Und wenn ich schon beim Thema vorgestern bin - damit will ich dann alle Kolleginnen und Kollegen ins Wochenende entlassen -:
Wenn ich an vorgestern denke und an den Verlauf der Plenardebatten, wenn ich an gestern denke und an den Verlauf der Plenardebatte, und wenn ich vor allem an den heutigen Tag denke, dann wünsche ich uns allen ein schönes und Ihnen von der Opposition ein ganz besonders erholsames Wochenende. Im nächsten Monat gibt es wieder eine Plenarsitzung - neues Spiel, neues Glück. Wir warten auf Ihre ersten ernst gemeinten Angriffe auf die Landesregierung.
Jetzt hat noch einmal Frau Langhans von der Fraktion Bündnis 90/Die Grünen um das Wort gebeten. Ich erteile es ihr.
Ich fange gleich mit Ihren letzten Worten an. Sie haben Recht: Einige Dinge, die in diesem Antrag stehen, stammen aus dem Handlungsprogramm „Integration“ der letzten Legislaturperiode. Hier sind aber zwei Aspekte zu nennen. Zum einen beruht auf diesem Handlungsprogramm auch das aktuelle Handlungsprogramm; hier sind nur marginale Änderungen vorgenommen worden. Wir Grünen haben uns maßgeblich daran beteiligt, dieses Handlungsprogramm zu erstellen.

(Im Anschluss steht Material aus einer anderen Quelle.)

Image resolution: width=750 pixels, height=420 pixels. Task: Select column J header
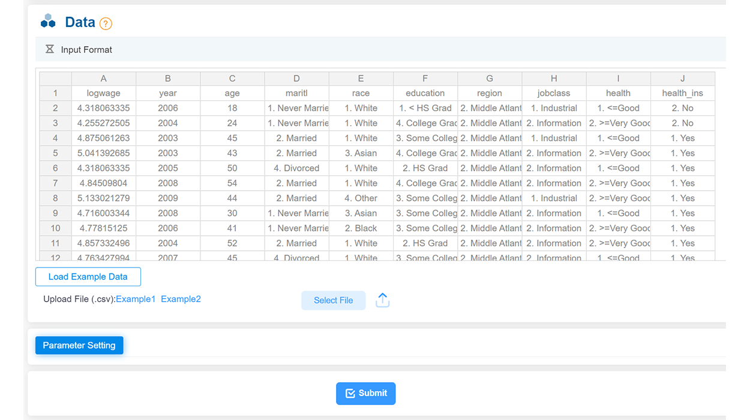click(682, 79)
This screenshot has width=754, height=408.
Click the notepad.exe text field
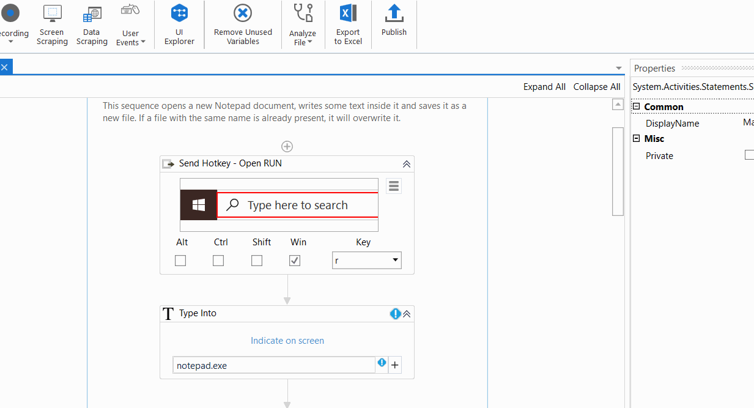(273, 366)
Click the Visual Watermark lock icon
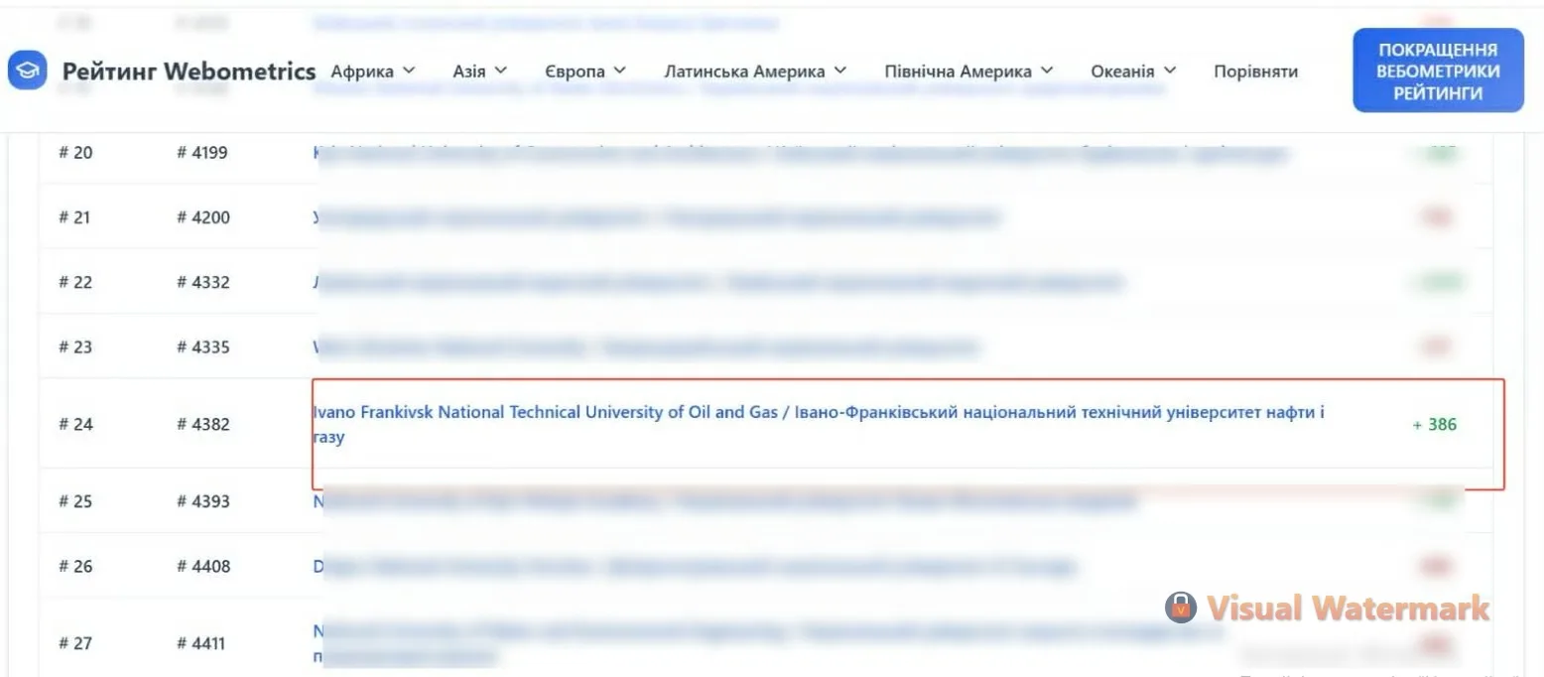 (x=1181, y=608)
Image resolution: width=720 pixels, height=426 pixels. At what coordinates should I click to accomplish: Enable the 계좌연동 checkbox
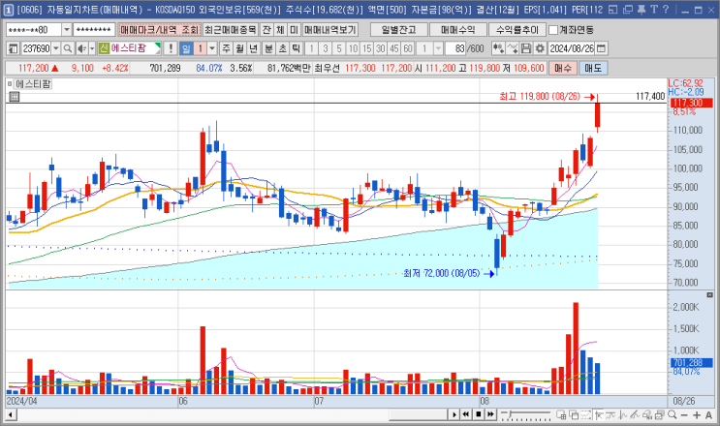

Zum anderen, Herr McAllister. Wenn das, wie Sie sagen, von vorgestern ist, sage ich: Es ist erschreckend, dass Sie bis heute nicht in der Lage waren, daran etwas zu ändern. Dass wir mit den Integrationsmaßnahmen noch immer auf dem Stand von vor drei, vier, fünf oder gar sechs Jahren sind, sagt ja schon eine ganze Menge aus. Das ist wirklich erschreckend.